Child support can be a murky area in legal cases, but one local judge says there's more to your case than you know.
Some people voiced concerns about how their cases were handled. Calloway and Marshall County Circuit Court Judge Jamie Jameson says he's following law and protocol. "We are required to follow the law, and I'm particularly dedicated to that," he says. "I'm not an activist judge. If you start acting outside of the law, you're an activist judge."
He's referring to House Bill 463, which applies to more than just child support cases. The law deals with how to get people back in court, the incentive to do that — bond — and to keep them out of court after closing the case.

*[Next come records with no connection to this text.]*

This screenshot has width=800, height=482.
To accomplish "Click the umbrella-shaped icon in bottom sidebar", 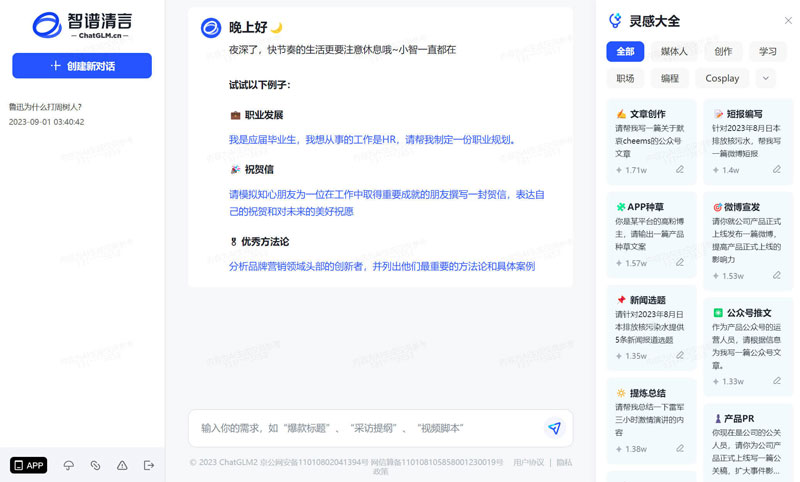I will 69,465.
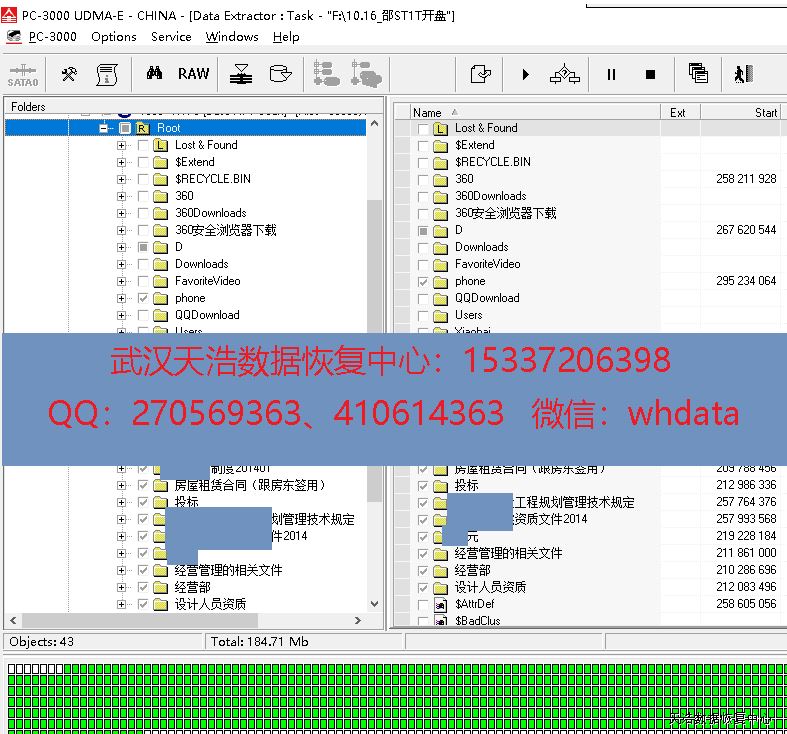This screenshot has width=787, height=734.
Task: Collapse the Root node in folder tree
Action: pyautogui.click(x=104, y=128)
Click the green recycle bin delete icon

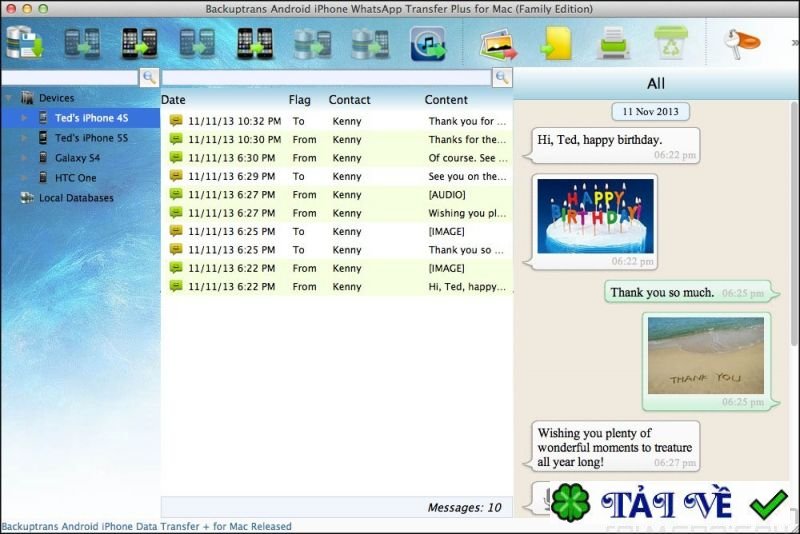670,43
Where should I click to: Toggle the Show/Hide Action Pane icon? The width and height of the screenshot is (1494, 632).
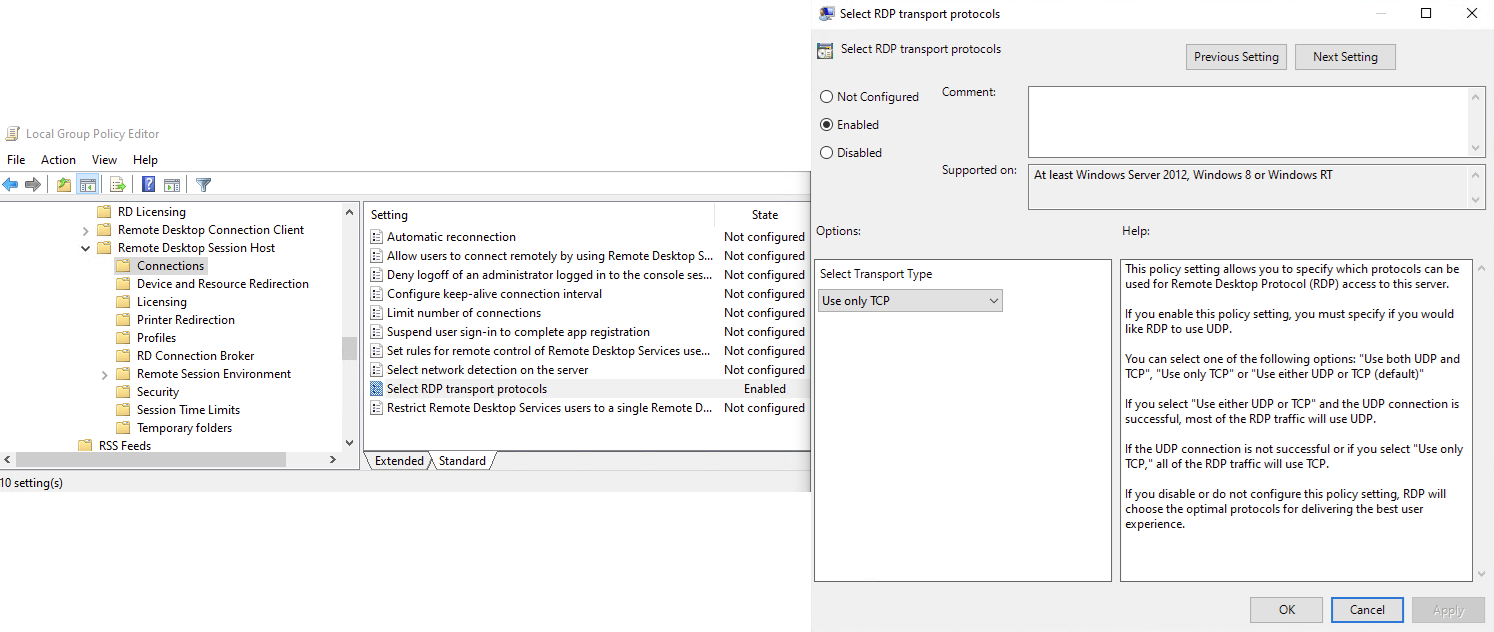tap(172, 183)
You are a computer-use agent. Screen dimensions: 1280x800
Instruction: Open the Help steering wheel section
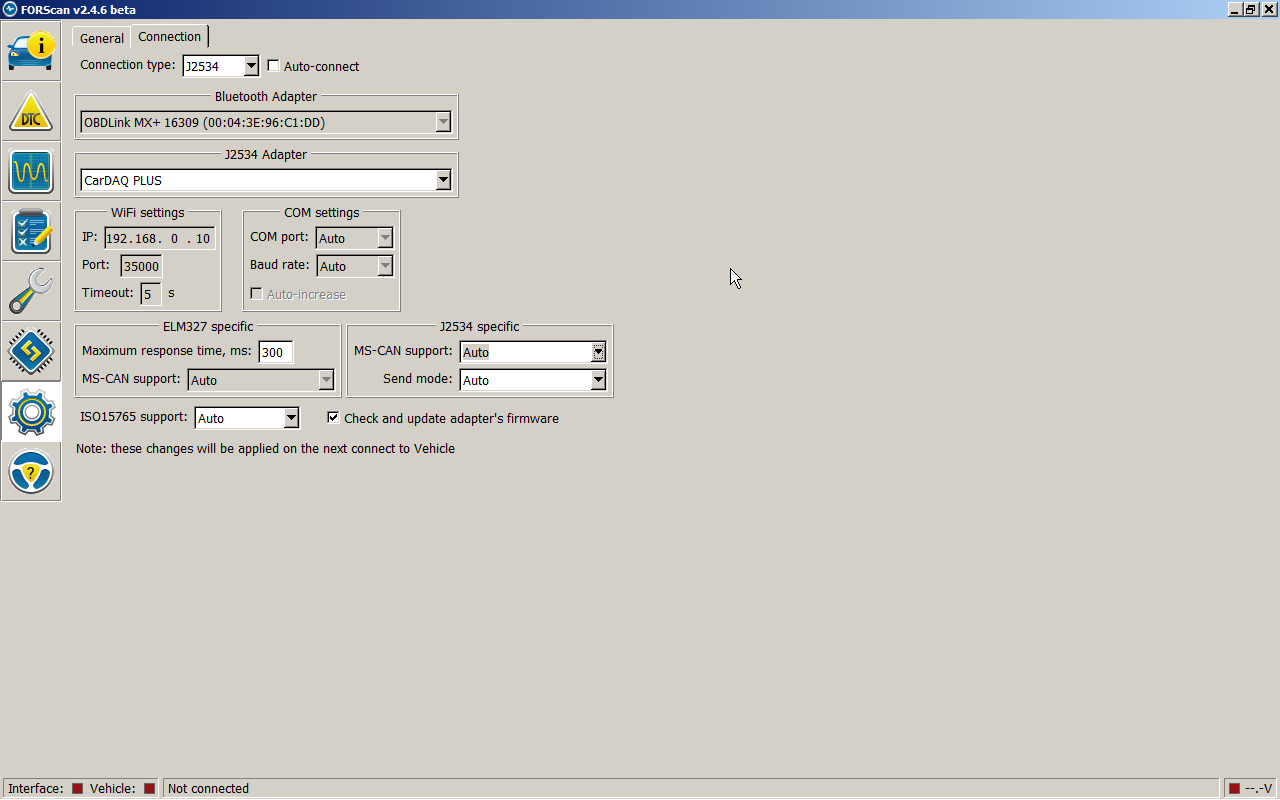[31, 471]
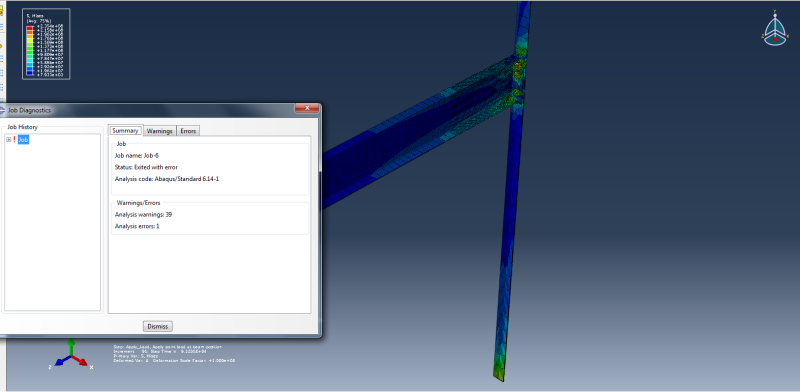Click the Step: Apply_load state block text

(x=174, y=354)
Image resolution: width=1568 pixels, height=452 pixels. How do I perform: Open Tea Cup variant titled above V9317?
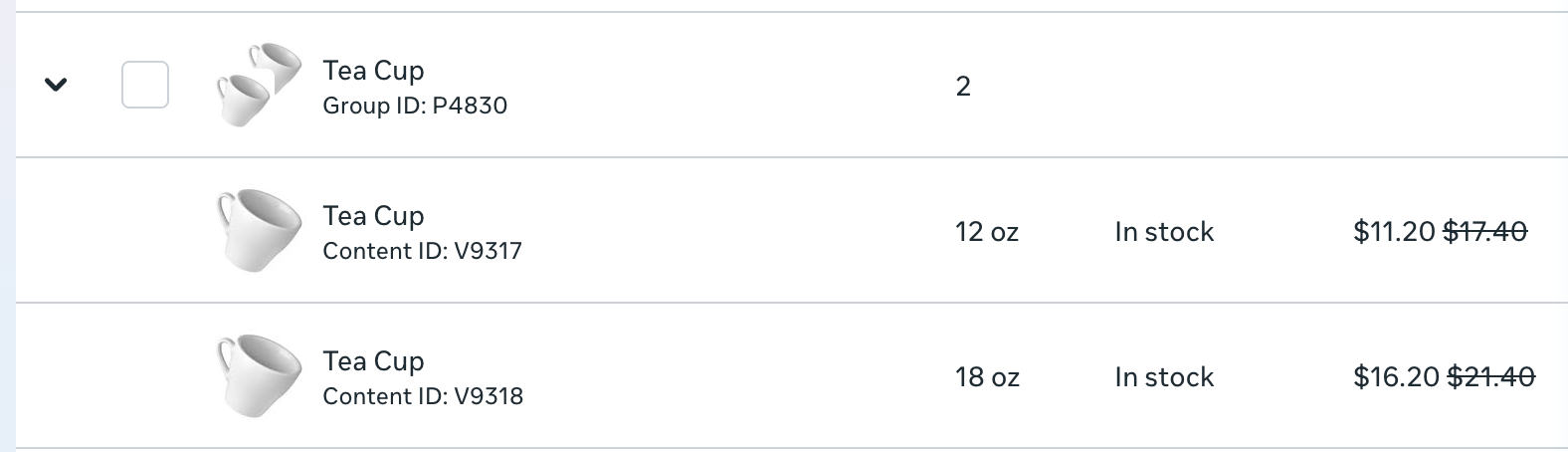tap(373, 216)
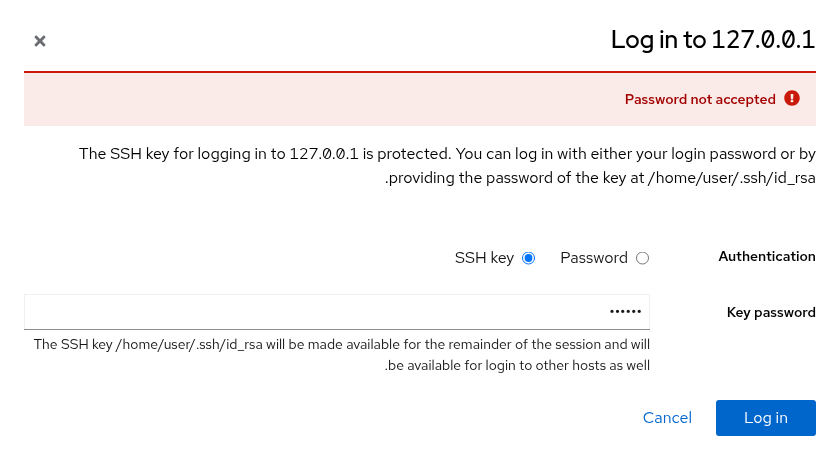Click the "Log in to 127.0.0.1" dialog title

[x=713, y=40]
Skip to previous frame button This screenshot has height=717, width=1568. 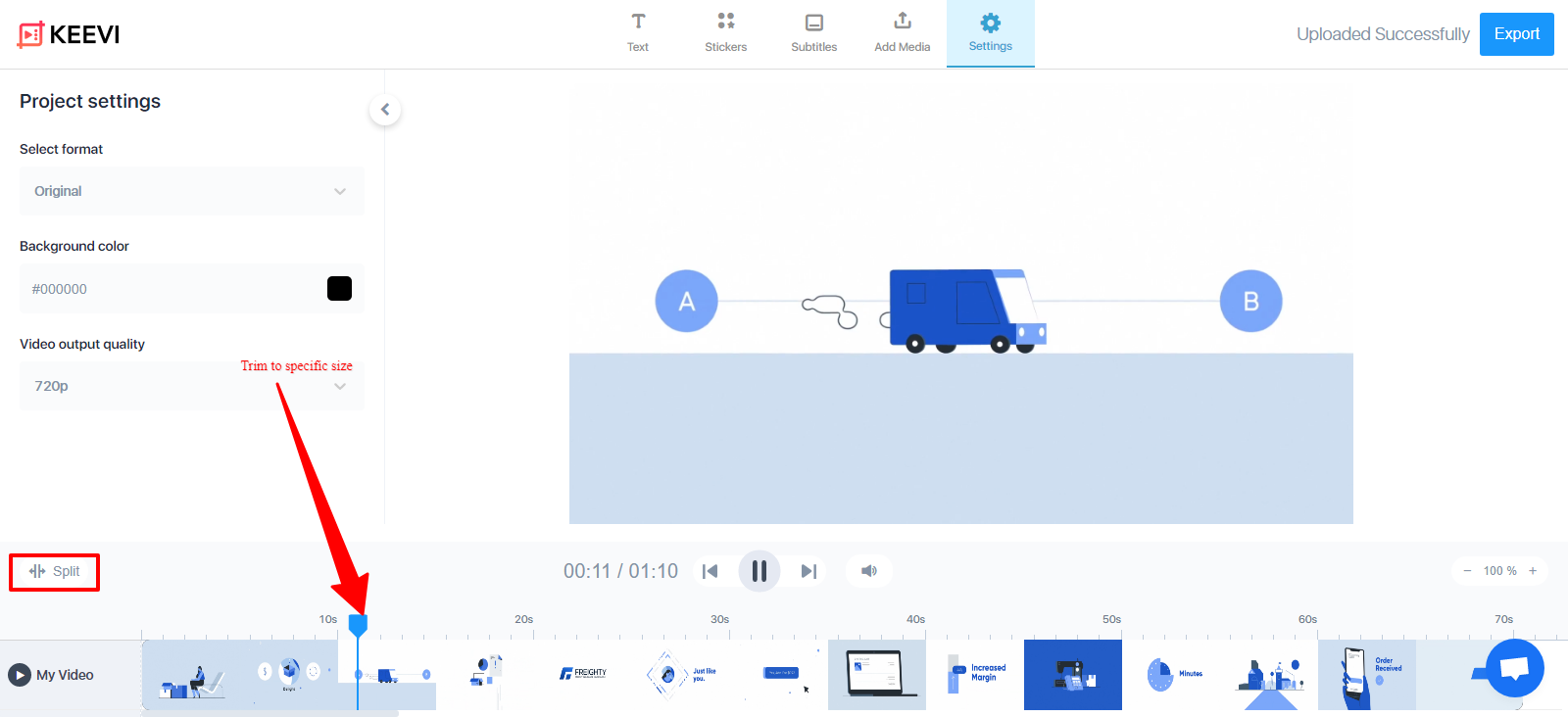710,571
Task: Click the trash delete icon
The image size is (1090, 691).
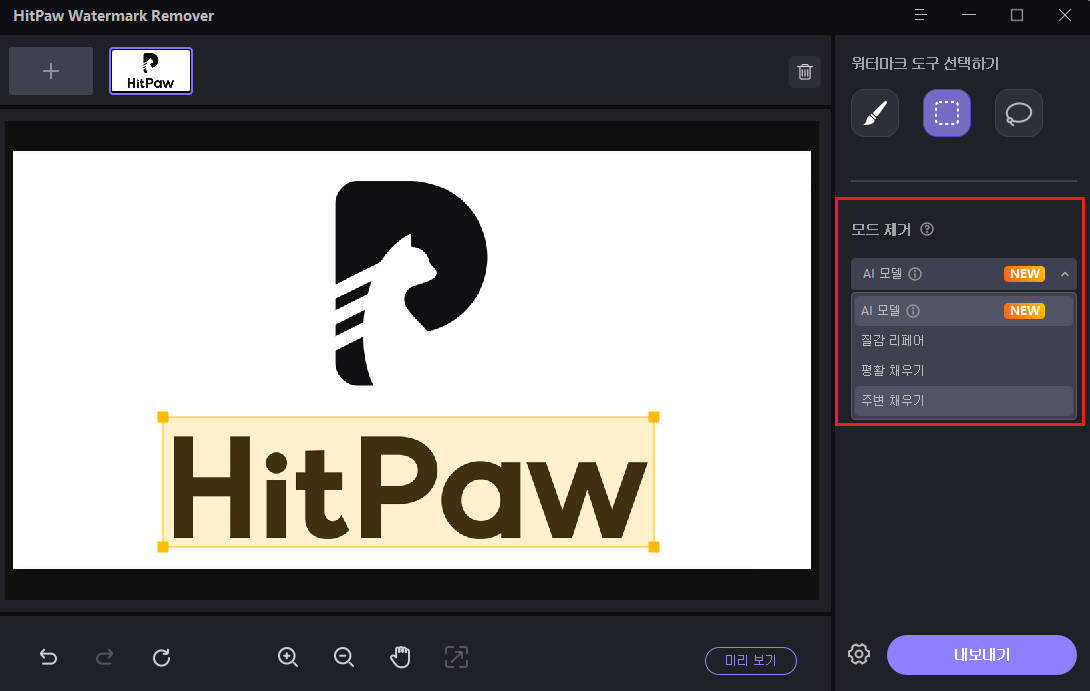Action: click(x=804, y=72)
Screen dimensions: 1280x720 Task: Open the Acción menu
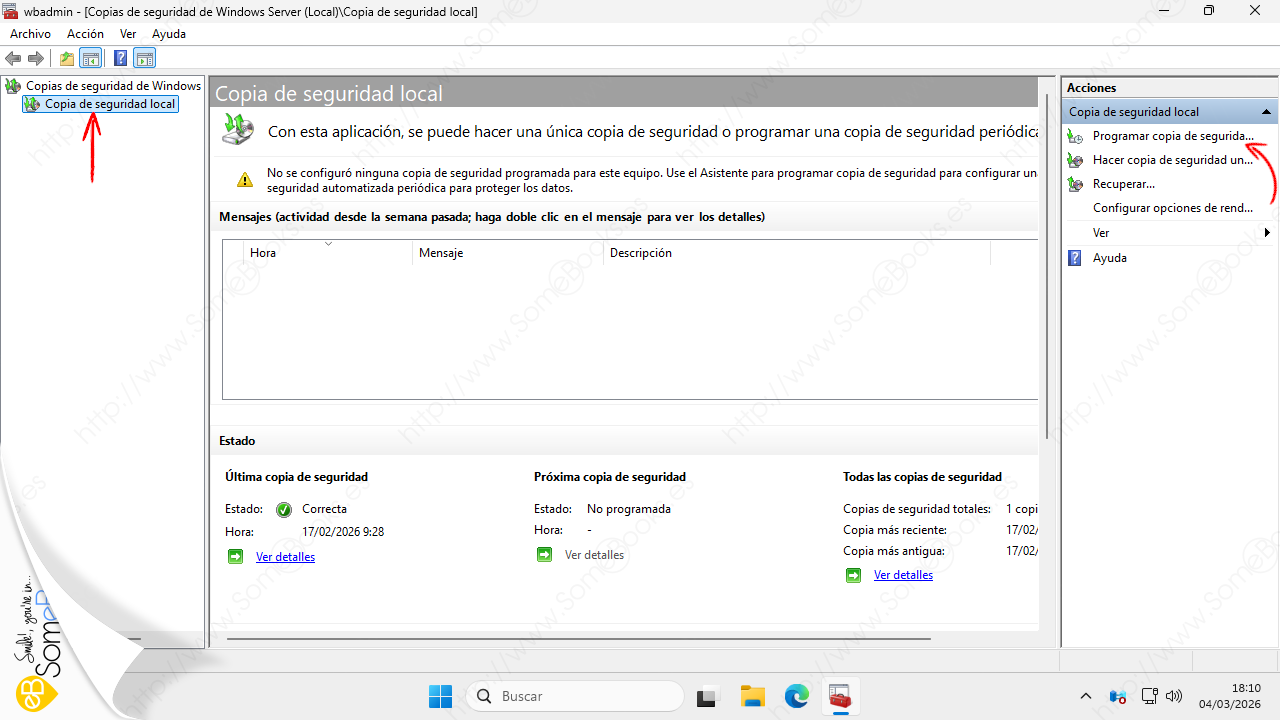point(85,34)
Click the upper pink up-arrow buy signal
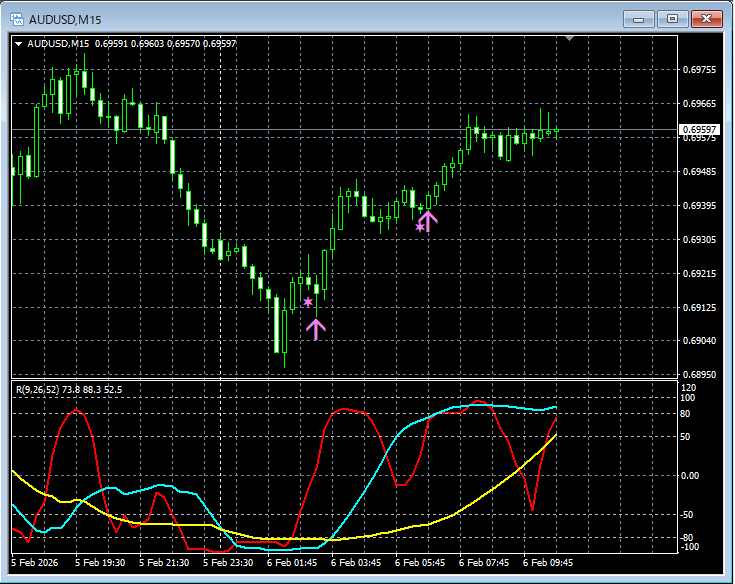This screenshot has height=584, width=735. point(428,221)
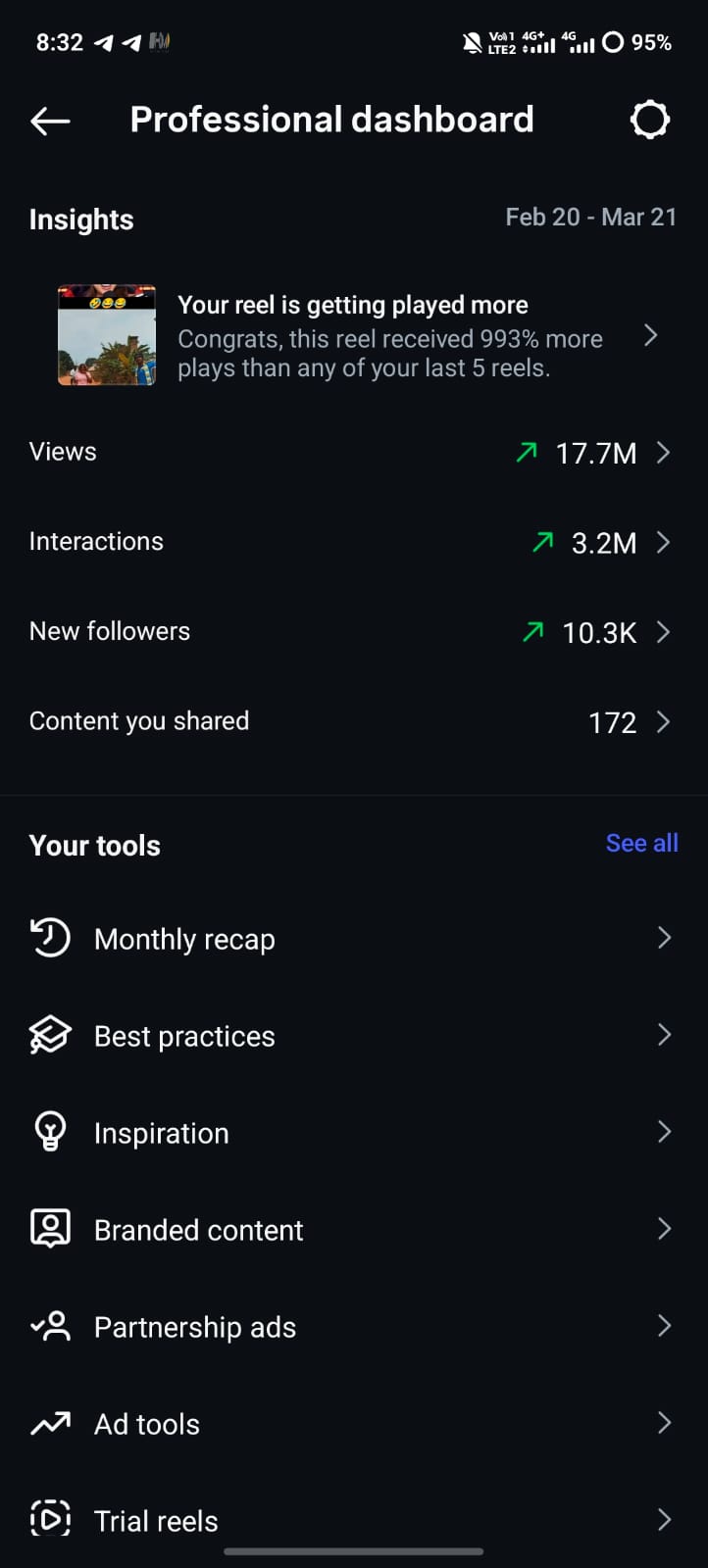Image resolution: width=708 pixels, height=1568 pixels.
Task: Expand the New followers chevron
Action: 664,632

Jameson says if someone has to pay bond, it doesn't mean they're admitting guilt. But he says, especially with child support cases, if the bond is too high, it's even more likely that case will continue to pop up in court: taking court time, money and resources.
The second prong to 463 is that bond is decided through a formula. Jameson says the formula looks at each case and factors in the person's potential danger, flight risk, and history.
"Am I horribly offended by House Bill 463? Well, I think there's good and bad," Jameson says. "But I do believe that holding someone in jail when they're presumed innocent needs to be reserved for situations when there's a significant flight risk or an injury to others."
Jameson told me the majority of cases he sees are not child support cases. A majority of the cases he handles are drug-related.
Bond is not completely in the hands of the judge. He meets with a team of county and court leaders to help make decisions on bonds, warrants, and summons. Often, they refer back to the formula and its findings.
House Bill 463 was passed in 2011. Jameson says it takes years for a law like this to develop case examples to help practice the law in real life.